Les militants des droits humains et les personnes concernées poursuivent l’application en justice

L’évolution future de la situation reste incertaine. Premièrement, la question demeure de savoir dans quelle mesure les grandes quantités de données collectées auprès des utilisateurs du CBP One seront utilisées à l’avenir. Deuxièmement, ceux qui traversent la frontière avec l’application attendent leur procès aux États-Unis, où une décision finale sera prise concernant leur demande d’asile.
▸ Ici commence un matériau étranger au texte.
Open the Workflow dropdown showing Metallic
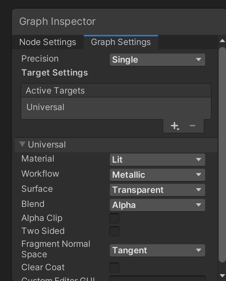Screen dimensions: 226x281 click(157, 175)
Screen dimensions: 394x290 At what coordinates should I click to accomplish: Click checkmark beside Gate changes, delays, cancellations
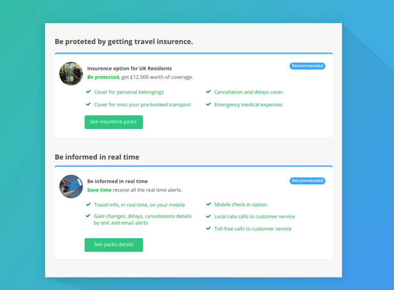[88, 216]
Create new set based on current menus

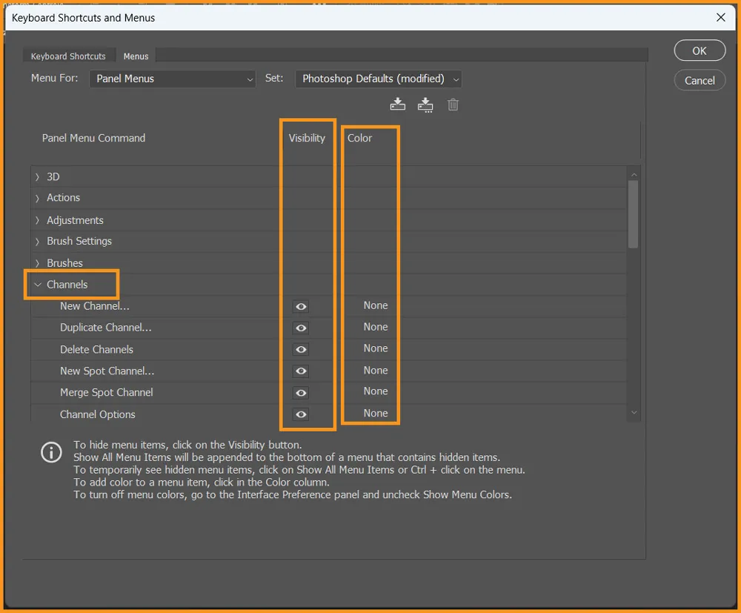425,105
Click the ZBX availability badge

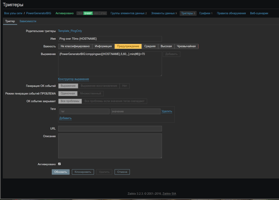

Troisièmement, il n’est pas clair si l’utilisation de l’application dans le cadre du droit d’asile américain est illégale et si elle peut même continuer à exister sous cette forme. Des organisations de défense des droits de l’homme et des demandeurs d’asile ont intenté conjointement une action en justice contre cette approche.

La nouvelle stratégie américaine au nom d’une « migration sûre, ordonnée et régulière » crée une possibilité légale d’entrer aux États-Unis, mais elle restreint le droit d’asile. Les coûts et les risques associés sont supportés par les personnes en transit qui se voient contraintes de supporter une période plus longue au Mexique, ce qui est dangereux pour elles (voir LN 582). En outre, la plus grande charge de travail incombe à de nombreuses organisations de la société civile au Mexique, qui luttent en première ligne pour le traitement humain et la protection des droits humains des migrants et des réfugiés. Selon Flores, l’application a désormais ajouté un mur numérique au mur physique, qu’il faut d’abord franchir pour pouvoir demander l’asile. En fin de compte, il s’agit d’une autre mesure d’externalisation prise par les États-Unis pour contrôler la migration vers le nord du Mexique.

L’article est paru dans le numéro 594 du Latin America News.